(Exercise goal): Restate each entry below without changing a word.

[Stored data]
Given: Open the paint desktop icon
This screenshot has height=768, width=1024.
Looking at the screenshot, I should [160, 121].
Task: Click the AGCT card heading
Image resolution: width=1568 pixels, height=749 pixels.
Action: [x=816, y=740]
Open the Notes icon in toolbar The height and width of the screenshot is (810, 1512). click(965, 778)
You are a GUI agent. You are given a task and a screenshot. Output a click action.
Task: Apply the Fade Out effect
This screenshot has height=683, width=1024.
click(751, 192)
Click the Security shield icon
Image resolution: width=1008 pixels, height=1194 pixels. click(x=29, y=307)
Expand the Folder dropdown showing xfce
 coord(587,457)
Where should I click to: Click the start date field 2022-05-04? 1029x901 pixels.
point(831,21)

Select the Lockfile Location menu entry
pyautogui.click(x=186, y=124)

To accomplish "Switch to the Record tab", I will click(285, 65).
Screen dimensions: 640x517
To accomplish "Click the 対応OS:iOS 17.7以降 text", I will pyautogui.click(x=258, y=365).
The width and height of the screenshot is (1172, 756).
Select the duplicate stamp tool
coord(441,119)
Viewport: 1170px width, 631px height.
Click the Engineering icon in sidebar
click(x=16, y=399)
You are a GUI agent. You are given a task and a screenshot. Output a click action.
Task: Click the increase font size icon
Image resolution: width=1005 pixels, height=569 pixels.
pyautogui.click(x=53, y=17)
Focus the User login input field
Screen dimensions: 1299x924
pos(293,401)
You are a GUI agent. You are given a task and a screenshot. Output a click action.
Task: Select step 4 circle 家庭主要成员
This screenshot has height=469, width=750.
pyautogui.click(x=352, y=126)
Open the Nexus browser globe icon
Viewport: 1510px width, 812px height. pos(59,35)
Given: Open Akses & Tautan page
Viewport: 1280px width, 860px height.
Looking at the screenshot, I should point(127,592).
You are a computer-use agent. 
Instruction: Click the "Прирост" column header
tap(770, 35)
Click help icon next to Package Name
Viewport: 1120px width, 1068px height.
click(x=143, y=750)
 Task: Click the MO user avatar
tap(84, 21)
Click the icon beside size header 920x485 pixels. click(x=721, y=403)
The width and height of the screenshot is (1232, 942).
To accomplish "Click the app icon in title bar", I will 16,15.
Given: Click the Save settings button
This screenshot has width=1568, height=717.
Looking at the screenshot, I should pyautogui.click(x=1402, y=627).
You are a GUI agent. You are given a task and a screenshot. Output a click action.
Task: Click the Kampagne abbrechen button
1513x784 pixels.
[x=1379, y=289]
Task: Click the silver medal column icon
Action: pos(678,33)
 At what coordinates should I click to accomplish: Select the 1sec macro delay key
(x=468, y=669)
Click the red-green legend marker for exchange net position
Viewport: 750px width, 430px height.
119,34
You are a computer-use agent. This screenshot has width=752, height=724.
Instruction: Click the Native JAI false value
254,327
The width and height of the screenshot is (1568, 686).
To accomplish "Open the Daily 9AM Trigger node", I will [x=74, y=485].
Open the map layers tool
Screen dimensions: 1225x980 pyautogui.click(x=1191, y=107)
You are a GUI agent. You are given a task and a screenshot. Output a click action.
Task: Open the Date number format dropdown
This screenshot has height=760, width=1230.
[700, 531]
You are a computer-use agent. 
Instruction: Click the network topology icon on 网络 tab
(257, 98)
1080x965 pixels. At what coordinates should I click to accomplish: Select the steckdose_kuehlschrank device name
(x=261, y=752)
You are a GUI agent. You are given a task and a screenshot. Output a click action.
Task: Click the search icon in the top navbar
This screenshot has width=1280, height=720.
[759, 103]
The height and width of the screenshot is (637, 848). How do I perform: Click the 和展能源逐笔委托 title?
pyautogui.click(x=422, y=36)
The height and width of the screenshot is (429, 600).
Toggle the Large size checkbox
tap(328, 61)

(Exercise result):
Given: Open the paint desktop icon
This screenshot has height=768, width=1024.
Looking at the screenshot, I should [160, 121].
Task: Click the AGCT card heading
Image resolution: width=1568 pixels, height=749 pixels.
Action: [x=816, y=740]
Open the Notes icon in toolbar The height and width of the screenshot is (810, 1512). click(965, 778)
You are a GUI agent. You are given a task and a screenshot. Output a click action.
Task: Apply the Fade Out effect
This screenshot has height=683, width=1024.
click(751, 192)
Click the Security shield icon
Image resolution: width=1008 pixels, height=1194 pixels. click(x=29, y=307)
Expand the Folder dropdown showing xfce
 coord(587,457)
Where should I click to: Click the start date field 2022-05-04? 1029x901 pixels.
point(831,21)

Select the Lockfile Location menu entry
pyautogui.click(x=186, y=124)

To accomplish "Switch to the Record tab", I will click(285, 65).
Screen dimensions: 640x517
To accomplish "Click the 対応OS:iOS 17.7以降 text", I will pyautogui.click(x=258, y=365).
The width and height of the screenshot is (1172, 756).
Select the duplicate stamp tool
coord(441,119)
Viewport: 1170px width, 631px height.
Click the Engineering icon in sidebar
click(x=16, y=399)
You are a GUI agent. You are given a task and a screenshot. Output a click action.
Task: Click the increase font size icon
Image resolution: width=1005 pixels, height=569 pixels.
pyautogui.click(x=53, y=17)
Focus the User login input field
Screen dimensions: 1299x924
pos(293,401)
You are a GUI agent. You are given a task and a screenshot. Output a click action.
Task: Select step 4 circle 家庭主要成员
This screenshot has height=469, width=750.
pyautogui.click(x=352, y=126)
Open the Nexus browser globe icon
Viewport: 1510px width, 812px height. pos(59,35)
Given: Open Akses & Tautan page
Viewport: 1280px width, 860px height.
Looking at the screenshot, I should point(127,592).
You are a computer-use agent. 
Instruction: Click the "Прирост" column header
tap(770, 35)
Click help icon next to Package Name
Viewport: 1120px width, 1068px height.
click(x=143, y=750)
 Task: Click the MO user avatar
tap(84, 21)
Click the icon beside size header 920x485 pixels. click(x=721, y=403)
The width and height of the screenshot is (1232, 942).
To accomplish "Click the app icon in title bar", I will 16,15.
Given: Click the Save settings button
This screenshot has width=1568, height=717.
Looking at the screenshot, I should pyautogui.click(x=1402, y=627).
You are a GUI agent. You are given a task and a screenshot. Output a click action.
Task: Click the Kampagne abbrechen button
1513x784 pixels.
[x=1379, y=289]
Task: Click the silver medal column icon
Action: pos(678,33)
 At what coordinates should I click to accomplish: Select the 1sec macro delay key
(x=468, y=669)
Click the red-green legend marker for exchange net position
Viewport: 750px width, 430px height.
119,34
You are a computer-use agent. This screenshot has width=752, height=724.
Instruction: Click the Native JAI false value
254,327
The width and height of the screenshot is (1568, 686).
To accomplish "Open the Daily 9AM Trigger node", I will [x=74, y=485].
Open the map layers tool
Screen dimensions: 1225x980 pyautogui.click(x=1191, y=107)
You are a GUI agent. You are given a task and a screenshot. Output a click action.
Task: Open the Date number format dropdown
This screenshot has height=760, width=1230.
[700, 531]
You are a computer-use agent. 
Instruction: Click the network topology icon on 网络 tab
(257, 98)
1080x965 pixels. At what coordinates should I click to accomplish: Select the steckdose_kuehlschrank device name
(x=261, y=752)
You are a GUI agent. You are given a task and a screenshot. Output a click action.
Task: Click the search icon in the top navbar
This screenshot has width=1280, height=720.
[759, 103]
The height and width of the screenshot is (637, 848). How do I perform: Click the 和展能源逐笔委托 title?
pyautogui.click(x=422, y=36)
The height and width of the screenshot is (429, 600).
Toggle the Large size checkbox
tap(328, 61)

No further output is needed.